___ MATERIAL SUPPLIED

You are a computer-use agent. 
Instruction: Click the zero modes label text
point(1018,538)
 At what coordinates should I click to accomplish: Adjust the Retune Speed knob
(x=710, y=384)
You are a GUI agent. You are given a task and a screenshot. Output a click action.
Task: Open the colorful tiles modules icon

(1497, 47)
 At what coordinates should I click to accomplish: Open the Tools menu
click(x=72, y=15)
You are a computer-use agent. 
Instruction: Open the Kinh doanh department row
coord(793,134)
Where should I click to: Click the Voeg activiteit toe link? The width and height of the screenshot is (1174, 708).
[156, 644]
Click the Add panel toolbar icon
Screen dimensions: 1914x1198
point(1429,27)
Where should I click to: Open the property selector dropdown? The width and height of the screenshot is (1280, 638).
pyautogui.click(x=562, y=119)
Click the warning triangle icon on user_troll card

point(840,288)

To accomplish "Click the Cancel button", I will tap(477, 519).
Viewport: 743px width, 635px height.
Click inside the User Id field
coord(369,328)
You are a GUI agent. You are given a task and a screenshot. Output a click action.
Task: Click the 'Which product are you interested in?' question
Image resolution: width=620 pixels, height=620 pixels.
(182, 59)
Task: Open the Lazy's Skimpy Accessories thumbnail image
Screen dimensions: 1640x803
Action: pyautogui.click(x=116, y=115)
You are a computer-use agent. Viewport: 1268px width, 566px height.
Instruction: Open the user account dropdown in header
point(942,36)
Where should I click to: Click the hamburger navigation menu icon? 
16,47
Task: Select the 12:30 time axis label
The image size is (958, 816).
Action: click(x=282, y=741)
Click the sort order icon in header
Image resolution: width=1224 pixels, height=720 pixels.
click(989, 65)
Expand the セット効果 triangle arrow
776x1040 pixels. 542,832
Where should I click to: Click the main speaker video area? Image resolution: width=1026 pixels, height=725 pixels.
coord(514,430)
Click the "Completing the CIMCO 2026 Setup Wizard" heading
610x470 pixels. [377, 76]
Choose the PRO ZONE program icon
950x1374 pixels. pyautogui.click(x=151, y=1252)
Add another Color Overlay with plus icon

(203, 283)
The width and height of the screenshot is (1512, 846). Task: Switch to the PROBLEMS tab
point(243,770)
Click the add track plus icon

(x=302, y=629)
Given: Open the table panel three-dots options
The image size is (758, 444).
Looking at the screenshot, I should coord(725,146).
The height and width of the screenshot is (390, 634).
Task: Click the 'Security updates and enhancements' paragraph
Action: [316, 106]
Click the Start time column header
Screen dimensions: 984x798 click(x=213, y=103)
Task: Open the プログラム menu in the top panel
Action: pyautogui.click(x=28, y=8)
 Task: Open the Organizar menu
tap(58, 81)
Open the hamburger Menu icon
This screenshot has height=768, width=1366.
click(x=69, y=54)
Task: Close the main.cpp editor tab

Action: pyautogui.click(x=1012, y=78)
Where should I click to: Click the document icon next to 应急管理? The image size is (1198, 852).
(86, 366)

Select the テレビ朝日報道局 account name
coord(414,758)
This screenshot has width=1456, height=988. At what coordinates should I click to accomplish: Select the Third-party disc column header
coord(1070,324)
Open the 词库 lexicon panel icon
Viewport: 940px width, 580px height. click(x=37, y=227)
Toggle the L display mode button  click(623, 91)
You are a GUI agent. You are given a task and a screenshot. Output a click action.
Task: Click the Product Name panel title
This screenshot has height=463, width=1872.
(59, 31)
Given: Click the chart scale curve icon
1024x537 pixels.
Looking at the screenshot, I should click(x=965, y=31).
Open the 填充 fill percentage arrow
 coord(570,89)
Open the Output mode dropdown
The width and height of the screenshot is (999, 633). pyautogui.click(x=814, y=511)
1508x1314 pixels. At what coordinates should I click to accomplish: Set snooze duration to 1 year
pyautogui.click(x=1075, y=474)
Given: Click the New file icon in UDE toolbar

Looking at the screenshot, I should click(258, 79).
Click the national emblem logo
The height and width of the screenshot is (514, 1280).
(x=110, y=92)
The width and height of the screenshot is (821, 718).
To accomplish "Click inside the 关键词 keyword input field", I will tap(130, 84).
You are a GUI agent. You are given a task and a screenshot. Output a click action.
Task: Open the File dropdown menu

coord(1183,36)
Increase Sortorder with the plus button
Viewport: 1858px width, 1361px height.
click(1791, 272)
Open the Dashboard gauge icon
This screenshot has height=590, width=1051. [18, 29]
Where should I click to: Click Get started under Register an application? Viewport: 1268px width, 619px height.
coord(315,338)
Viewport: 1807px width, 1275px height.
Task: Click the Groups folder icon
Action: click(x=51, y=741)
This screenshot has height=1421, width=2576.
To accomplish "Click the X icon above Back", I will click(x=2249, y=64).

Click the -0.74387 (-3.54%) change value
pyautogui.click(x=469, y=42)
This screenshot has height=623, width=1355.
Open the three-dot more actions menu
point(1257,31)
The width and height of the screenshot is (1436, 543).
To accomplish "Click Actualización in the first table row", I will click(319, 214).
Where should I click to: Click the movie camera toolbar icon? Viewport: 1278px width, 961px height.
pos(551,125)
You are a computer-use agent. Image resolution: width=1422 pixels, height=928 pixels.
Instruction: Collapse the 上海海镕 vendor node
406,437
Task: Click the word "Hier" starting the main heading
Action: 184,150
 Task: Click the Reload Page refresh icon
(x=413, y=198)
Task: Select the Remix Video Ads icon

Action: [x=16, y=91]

______

> _ABOUT THIS EXERCISE_: Reproduce the records above exactly, character for character.

> _ANSWER AREA_:
You are a computer-use agent. 
Instruction: Click the zero modes label text
point(1018,538)
 At what coordinates should I click to accomplish: Adjust the Retune Speed knob
(x=710, y=384)
You are a GUI agent. You are given a task and a screenshot. Output a click action.
Task: Open the colorful tiles modules icon

(1497, 47)
 At what coordinates should I click to accomplish: Open the Tools menu
click(x=72, y=15)
You are a computer-use agent. 
Instruction: Open the Kinh doanh department row
coord(793,134)
Where should I click to: Click the Voeg activiteit toe link? The width and height of the screenshot is (1174, 708).
[156, 644]
Click the Add panel toolbar icon
Screen dimensions: 1914x1198
point(1429,27)
Where should I click to: Open the property selector dropdown? The width and height of the screenshot is (1280, 638).
pyautogui.click(x=562, y=119)
Click the warning triangle icon on user_troll card

point(840,288)

To accomplish "Click the Cancel button", I will tap(477, 519).
Viewport: 743px width, 635px height.
Click inside the User Id field
coord(369,328)
You are a GUI agent. You are given a task and a screenshot. Output a click action.
Task: Click the 'Which product are you interested in?' question
Image resolution: width=620 pixels, height=620 pixels.
(182, 59)
Task: Open the Lazy's Skimpy Accessories thumbnail image
Screen dimensions: 1640x803
Action: pyautogui.click(x=116, y=115)
You are a computer-use agent. Viewport: 1268px width, 566px height.
Instruction: Open the user account dropdown in header
point(942,36)
Where should I click to: Click the hamburger navigation menu icon? 
16,47
Task: Select the 12:30 time axis label
The image size is (958, 816).
Action: click(x=282, y=741)
Click the sort order icon in header
Image resolution: width=1224 pixels, height=720 pixels.
click(989, 65)
Expand the セット効果 triangle arrow
776x1040 pixels. 542,832
Where should I click to: Click the main speaker video area? Image resolution: width=1026 pixels, height=725 pixels.
coord(514,430)
Click the "Completing the CIMCO 2026 Setup Wizard" heading
610x470 pixels. [377, 76]
Choose the PRO ZONE program icon
950x1374 pixels. pyautogui.click(x=151, y=1252)
Add another Color Overlay with plus icon

(203, 283)
The width and height of the screenshot is (1512, 846). Task: Switch to the PROBLEMS tab
point(243,770)
Click the add track plus icon

(x=302, y=629)
Given: Open the table panel three-dots options
The image size is (758, 444).
Looking at the screenshot, I should coord(725,146).
The height and width of the screenshot is (390, 634).
Task: Click the 'Security updates and enhancements' paragraph
Action: [316, 106]
Click the Start time column header
Screen dimensions: 984x798 click(x=213, y=103)
Task: Open the プログラム menu in the top panel
Action: pyautogui.click(x=28, y=8)
 Task: Open the Organizar menu
tap(58, 81)
Open the hamburger Menu icon
This screenshot has height=768, width=1366.
click(x=69, y=54)
Task: Close the main.cpp editor tab

Action: pyautogui.click(x=1012, y=78)
Where should I click to: Click the document icon next to 应急管理? The image size is (1198, 852).
(86, 366)

Select the テレビ朝日報道局 account name
coord(414,758)
This screenshot has width=1456, height=988. At what coordinates should I click to accomplish: Select the Third-party disc column header
coord(1070,324)
Open the 词库 lexicon panel icon
Viewport: 940px width, 580px height. click(x=37, y=227)
Toggle the L display mode button  click(623, 91)
You are a GUI agent. You are given a task and a screenshot. Output a click action.
Task: Click the Product Name panel title
This screenshot has height=463, width=1872.
(59, 31)
Given: Click the chart scale curve icon
1024x537 pixels.
Looking at the screenshot, I should click(x=965, y=31).
Open the 填充 fill percentage arrow
 coord(570,89)
Open the Output mode dropdown
The width and height of the screenshot is (999, 633). pyautogui.click(x=814, y=511)
1508x1314 pixels. At what coordinates should I click to accomplish: Set snooze duration to 1 year
pyautogui.click(x=1075, y=474)
Given: Click the New file icon in UDE toolbar

Looking at the screenshot, I should click(258, 79).
Click the national emblem logo
The height and width of the screenshot is (514, 1280).
(x=110, y=92)
The width and height of the screenshot is (821, 718).
To accomplish "Click inside the 关键词 keyword input field", I will tap(130, 84).
You are a GUI agent. You are given a task and a screenshot. Output a click action.
Task: Open the File dropdown menu

coord(1183,36)
Increase Sortorder with the plus button
Viewport: 1858px width, 1361px height.
click(1791, 272)
Open the Dashboard gauge icon
This screenshot has height=590, width=1051. [18, 29]
Where should I click to: Click Get started under Register an application? Viewport: 1268px width, 619px height.
coord(315,338)
Viewport: 1807px width, 1275px height.
Task: Click the Groups folder icon
Action: click(x=51, y=741)
This screenshot has height=1421, width=2576.
To accomplish "Click the X icon above Back", I will click(x=2249, y=64).

Click the -0.74387 (-3.54%) change value
pyautogui.click(x=469, y=42)
This screenshot has height=623, width=1355.
Open the three-dot more actions menu
point(1257,31)
The width and height of the screenshot is (1436, 543).
To accomplish "Click Actualización in the first table row", I will click(319, 214).
Where should I click to: Click the movie camera toolbar icon? Viewport: 1278px width, 961px height.
pos(551,125)
You are a computer-use agent. Image resolution: width=1422 pixels, height=928 pixels.
Instruction: Collapse the 上海海镕 vendor node
406,437
Task: Click the word "Hier" starting the main heading
Action: 184,150
 Task: Click the Reload Page refresh icon
(x=413, y=198)
Task: Select the Remix Video Ads icon

Action: [x=16, y=91]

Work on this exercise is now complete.